By the time I was 13 years old, the courtroom battles were supplanted in interest by criminal psychology, bringing Hercule Poirot and Miss.Marple into my literary life.
James Bond and Jack Higgins
A year later, my reading genres grew a little naughtier. Our school library carried Ian Fleming’s novels, and 007’s escapades brightened up late night reading hours. And for pure action and thrills, there were diverse ultra-masculine (and curiously sex-less) heroes of the Jack Higgins and Craig Thomas novels.
Alistair Maclean and Frederick Forsyth
While in 10th grade, I appreciated nuances of language better. Maclean and Forsyth came into my life with gripping stories, dramatic scene-setting and brilliant narratives. ‘Cliff-hanger’, ‘Unputdownable’ and ‘Edge of seat’ really meant something, then.
Sidney Sheldon, John Grisham and Jeffrey Archer
The shift from there to a harsher, more ‘realistic’ universe of crime, adventure and thrills happened subtly, but surely. ‘A Stranger In The Mirror‘, ‘The Firm‘, and ‘Kane and Abel‘ were my introductions to these authors, who soon became my go-to favorites for reading pleasure.

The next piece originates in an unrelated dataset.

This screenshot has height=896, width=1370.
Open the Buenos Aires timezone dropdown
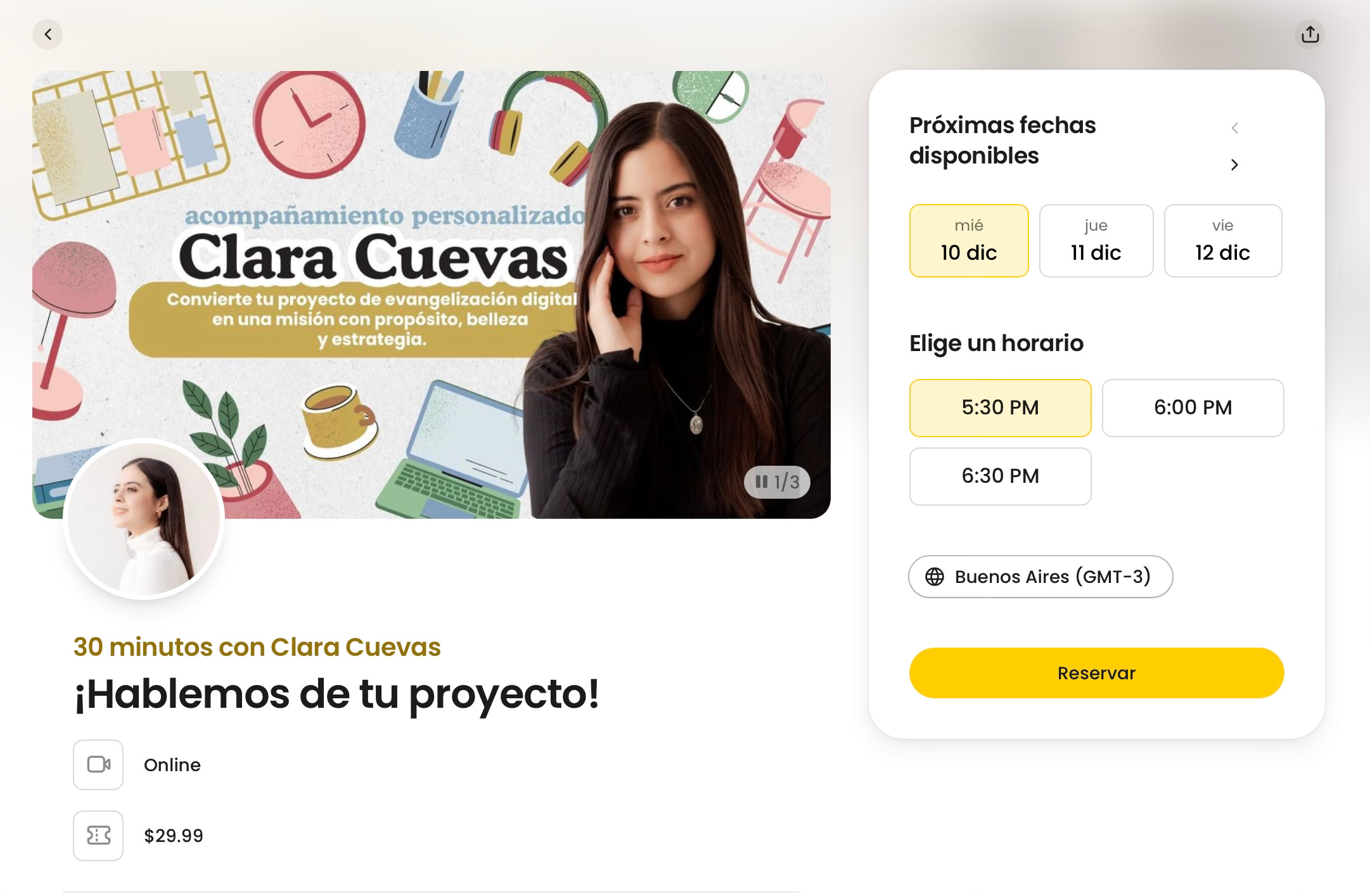click(x=1040, y=577)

With every new “adult-er” author, those who went before appeared, by contrast, more “childish“. The themes grew bolder, the characters more multi-dimensional, the stories more complex, more human.
And so, I ended up holding a Robbins’ novel – and was hooked! It was the sex, primarily. Harsh, rough, violent. Shocking, sensational, and deeply disturbing. No, I’m not talking about the explicitly steamy scenes, but the raw human emotions that underlay them.
‘A Stone for Danny Fisher‘ and ‘79 Park Avenue‘ shaped many a young man’s attitude towards important issues other popular writers skirted, unwilling to talk about. Robbins’ brought them up front and center. Forced you to look at them. And think.
Irving Wallace and Robert Ludlum
Craving complexity and layered themes, my ‘growing up’ as a reader, in a sense, was overseen by yet another breed of authors. ‘The Bourne Identity‘ raised the bar too high for many other books to match. ‘The Almighty‘ seems more relevant to the ‘fake news’ world of today than it was back then!
And my top favorite book of all time, Mario Puzo’s ‘The Godfather‘, fits perfectly into the puzzle here, molding my thoughts and views forever on so many different aspects and issues.
Ayn Rand and Richard Bach
From where the journey had taken me, it was but a hop, step and jump to a higher level of abstraction. And I found ‘The Fountainhead‘ (which I abandoned midway though) and ‘Jonathan Livingston Seagull‘ (which I read over and over again). They were my first forays into allegory and metaphor, an introduction to the various -isms that shape our lives in sundry ways.
For the next fifteen years, I can’t recall any breakthrough developments in reading taste or genres. It was pretty much ‘more of the same‘, with minor twists and a few biographies and spiritual texts tossed in.
And then, around age 35, I sensed an interesting shift begin.
The ‘older’ books once more seemed appealing.
So I turned the clock back – to read them all over again!
Maybe it’s because there were now kids and young people from the next generation around, all talking about authors we once found pathbreaking and paradigm shifting.
It evoked nostalgia.
And that led to scouring long-locked bookshelves, lofts and attics for old favorites. Dusting them off. And sitting down with a long cup of hot tea to rekindle fond memories.
My favorite recent reads include the Golden Book series ‘The Little Engine That Could‘, Richmal Compton’s entire William Brown series, Forsyth’s ‘The Day of the Jackal‘ – and of course, eternal favorite, ‘The Godfather‘.
The cycle of my reading life, in one part, has come a full circle!
How about yours? Any stories you’d like to share about your reading journey?